# Brief
Please output everything in the essay on the Trump administration from "What upsets me" down to "awful.   Read on.", copied word for word.

The Third Third

What REALLY Upsets Me About the Trump Administration?

What upsets me most about this era dominated by the Trump Administration?

I’m trying to prioritize my angst and outrage to stave off the hopelessness and despair that have settled in. To use an unfortunate phrase that Trump successfully weaponized  in 2016 (despite saying so many, many worse things),  I’m thinking I need to examine the whole basket of deplorables as discrete issues, to consider each separate element of what I now experience as a crisis and to think about what I can or can’t, might or might not, do about it.  As it happens, just when I sit down to sort this out, there’s another development in what I see as the dismantling of the democracy — this week the Attorney General’s interference in the Roger Stone trial.  Is this just another distraction, or a core concern?  It feels pretty awful.   Read on.

First, the basics:  I am a registered voter and I vote in every election.  I make financial contributions to specific candidates and to nonprofit groups advocating for women’s rights, civil rights, voting rights, and economic justice.  I try to stay informed, subscribing to three daily newspapers including the New York Times and the Wall Street Journal, an assortment of newsfeeds and The Atlantic, the New Yorker, and The Economist.   I watch hours of network, cable and other political news shows, and follow, occasionally,  a couple of podcasts, e.g., On the Media, Can he do that?, The Daily, and the New Yorker’s Politics and more.  For respite, I read advice columns — Dear Prudence, Dear Abby, Carolyn Hax —and obituaries, saying to myself as I do, “And you think you’ve got problems?”  Perspective, perspective.

But these days, this feels like such an exercise in futility, as if I am merely a good little girl doing all my homework while the teacher pays more attention to the rowdy boys.  As a result, I have a short fuse and an increasingly bad attitude, directed particularly harshly toward those who don’t play by the rules — even on the road and/or in the grocery store aisles.  This is the very definition of impotence: while Rome burns, I’m seething “Excuse me” to someone whose grocery cart is thoughtlessly parked in the way of the cherry-tomatoes-on-the-vine that I want.

Meanwhile, back to where I started:   my analysis of the “real world issues” (not those of my own little world), leads me to acknowledge two existential crises.

# Data provided
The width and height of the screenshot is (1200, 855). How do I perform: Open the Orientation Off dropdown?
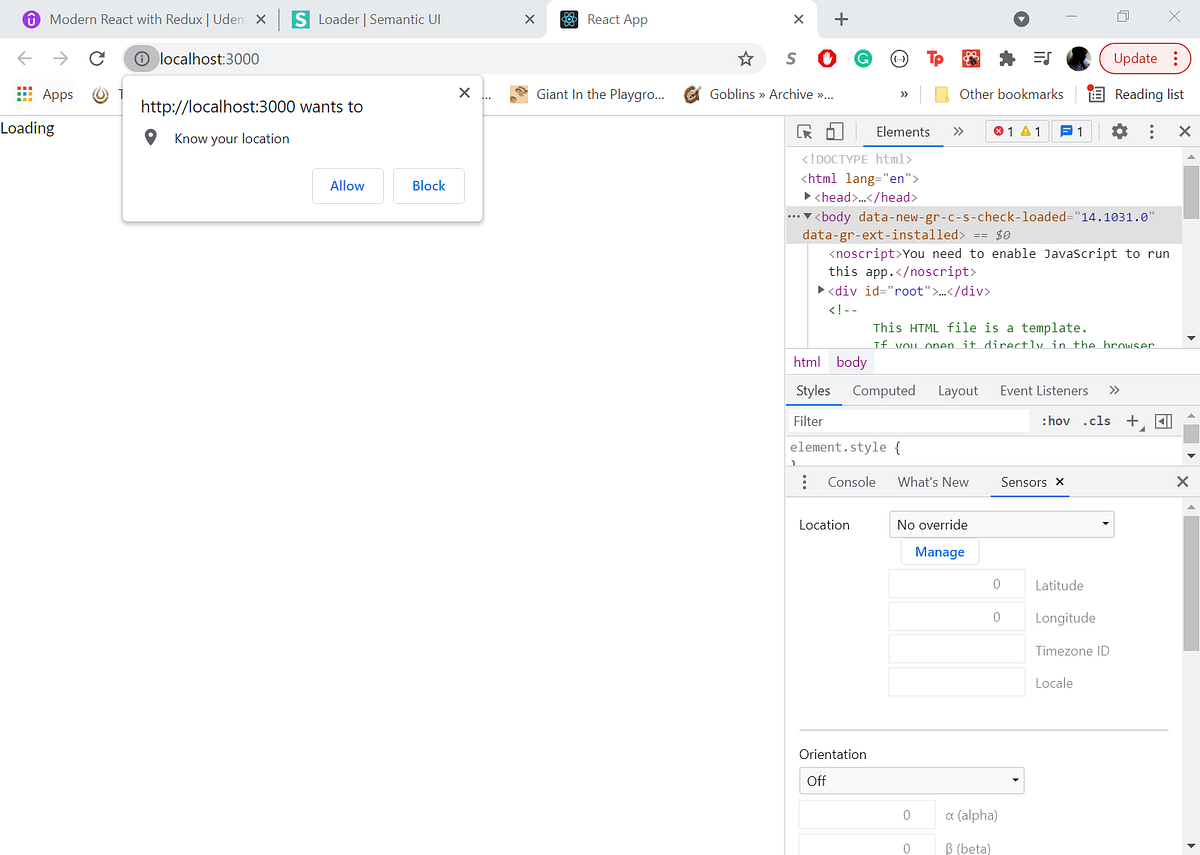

# The reply
What upsets me most about this era dominated by the Trump Administration?

I’m trying to prioritize my angst and outrage to stave off the hopelessness and despair that have settled in. To use an unfortunate phrase that Trump successfully weaponized  in 2016 (despite saying so many, many worse things),  I’m thinking I need to examine the whole basket of deplorables as discrete issues, to consider each separate element of what I now experience as a crisis and to think about what I can or can’t, might or might not, do about it.  As it happens, just when I sit down to sort this out, there’s another development in what I see as the dismantling of the democracy — this week the Attorney General’s interference in the Roger Stone trial.  Is this just another distraction, or a core concern?  It feels pretty awful.   Read on.